La mia memoria è una cosa strana. Ci sono cose che ricordo molto bene, eventi magari non fondamentali, ma che ho stampati in mente chiaramente. Ricordo soprattutto i sentimenti, le emozioni, belle o brutte, di tutti i periodi della mia vita. E poi, ci sono cose, anche importanti, che sono semplicemente scomparse. Non se sia una cosa patologica o no, a volte me lo sono chiesto, ma ho dei buchi, a volte grossi.
Un buco non indifferente è il mio esame di maturità. Intendiamoci, non è che non ricordo proprio niente. Mi mancano però dei pezzi. Ho dei flash separati, e dei punti di buio. È vero che l’evento appartiene per quel che mi riguarda ad una vita fa. L’università ha rappresentato per me uno spartiacque definitivo: prima ero una persona certo ansiosa, ma la cui ansia non riguardava mai l’attività scolastica. Non avevo mai davvero paura del compito in classe, o dell’interrogazione. Studiavo, e avevo l’impressione che bastasse. Non ricevevo pressioni particolari dai miei, e le cose andavano bene senza troppi problemi. Non mi sono mai dovuta proprio ammazzare di studio.
Poi, misi piede all’università e, senza ragioni specifiche, decisi che studiare non bastava più, che ci voleva un qualche quid che io non possedevo. Così, dall’oggi al domani. Prima ancora che potessi dare qualche esame e provarmi davvero. La mia insicurezza sul lavoro nasce tutta là. E non so da cosa è partita. Comunque.

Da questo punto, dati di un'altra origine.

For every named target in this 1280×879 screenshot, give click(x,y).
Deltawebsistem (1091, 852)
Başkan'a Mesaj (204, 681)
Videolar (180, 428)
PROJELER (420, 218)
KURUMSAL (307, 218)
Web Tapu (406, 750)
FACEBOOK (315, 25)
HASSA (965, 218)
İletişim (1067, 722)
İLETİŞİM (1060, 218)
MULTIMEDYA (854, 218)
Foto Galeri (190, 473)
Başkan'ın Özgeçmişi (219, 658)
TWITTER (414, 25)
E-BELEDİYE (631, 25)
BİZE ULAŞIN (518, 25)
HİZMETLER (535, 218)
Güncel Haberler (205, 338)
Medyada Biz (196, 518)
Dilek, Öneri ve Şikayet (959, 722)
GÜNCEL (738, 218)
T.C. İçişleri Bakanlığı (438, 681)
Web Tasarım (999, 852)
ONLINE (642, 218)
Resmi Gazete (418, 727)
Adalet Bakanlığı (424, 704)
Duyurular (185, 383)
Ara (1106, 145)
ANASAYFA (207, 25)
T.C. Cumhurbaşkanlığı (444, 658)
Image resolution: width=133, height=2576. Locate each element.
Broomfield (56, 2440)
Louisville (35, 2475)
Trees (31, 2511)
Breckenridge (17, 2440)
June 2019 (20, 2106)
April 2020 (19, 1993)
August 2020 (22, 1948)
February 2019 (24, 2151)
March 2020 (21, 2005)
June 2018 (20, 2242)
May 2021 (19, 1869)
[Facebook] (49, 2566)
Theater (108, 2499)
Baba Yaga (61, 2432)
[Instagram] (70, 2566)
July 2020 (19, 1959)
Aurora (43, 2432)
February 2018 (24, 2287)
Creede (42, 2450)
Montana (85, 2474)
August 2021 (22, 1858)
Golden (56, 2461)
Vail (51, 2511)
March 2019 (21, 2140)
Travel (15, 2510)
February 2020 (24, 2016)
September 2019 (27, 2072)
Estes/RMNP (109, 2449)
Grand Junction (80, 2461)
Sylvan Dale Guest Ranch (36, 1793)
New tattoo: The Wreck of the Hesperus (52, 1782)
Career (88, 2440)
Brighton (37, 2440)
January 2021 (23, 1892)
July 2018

L’esame di maturità appatiene al periodo immediatamente precedente. Non avevo granché paura. Ero andata bene tutto l’anno, avevo studiato, e mi stavo molto divertendo con la tesina (eravamo i primi a sperimentare quella novità, assieme all’esame che verteva su tutte le materie), non vedevo dove fosse il problema. Quando tutti quelli che ci erano già passati mi dicevano che la maturità non era poi questo granché, io, a differenza dei miei colleghi, ci credevo. Ed è così: ha una grandissima valenza simbolica, certo, ma rispetto all’esame medio dell’università, a livello di difficoltà è una passeggiata.
E così, ho pochi ricordi.
Non ricordo il banco, dove fossi seduta, come fossi vestita il giorno delle prove scritte. Ricordo i faldoni con le prove, l’aspetto della carta su cui erano stampate le tracce dei temi. Ricordo la prof di lettere che cercava di tradurci al volo la versione di greco, mentre i membri esterni della commissione erano fuori. Ricordo la domanda della terza prova sulla quale caddi: fisica, destino volle, una cosa sul moto degli elettroni dentro un filo.
Va meglio con l’orale. Perché ero davvero emozionata, sebbene sicura di me. Di quello ricordo tutto: com’ero seduta, com’era l’aula, le domande e le reazioni dei professori.
Mi viene da pensarci perché ieri è iniziata la maturità, e come ogni anno mi verrebbe voglia di fare uno dei temi. Mi piaceva fare i temi. I post di un blog non sono un po’ tutti temi liberi? O provarmi con la versione di latino (quella di greco, ormai, è proibitiva). O fare lo studio di funzioni dello scientifico, perché era una delle poche cose di analisi che mi divertirono pressoché da subito all’università.
È che a volte mi chiedo se non fosse stata necessaria, la paura della maturità, se non mi sia persa qualcosa, dormendo in pace la notte prima. In fin dei conti, la vita degli uomini è costellata di passaggi simbolici, la cui importanza non sta nella loro difficoltà oggettiva, ma in tutto ciò che a livello sociale rappresentano. La maturità è questo, un rito collettivo cui tutti partecipano, una esperienza che accomuna buona parte della popolazione, una porta attraverso la quale tutti siamo passati. La mia, semplicemente, era aperta. Ho avuto altri simboli, dopo, altri passaggi rituali, diversi. Ma è una mia caratteristica, non ritrovarmi in certe cose e farlo in altre, come se l’attesa di cui certi eventi sono caricati me li abbia resi meno decisivi, più banali. E poi mi sono rifatta dopo, all’università. Alla discussione della tesi di laurea sono arrivata che ero abbastanza uno straccio
.
Forse ognuno ha il suo percorso, i suoi simboli, i suoi passaggi decisivi. A volte corrispondono con quelli di tutti, a volte no. Per questo probabilmente a ognuno di noi sembra di vivere certe cose come se fossimo i primi al mondo. Il bello sta tutto qua, probabilmente.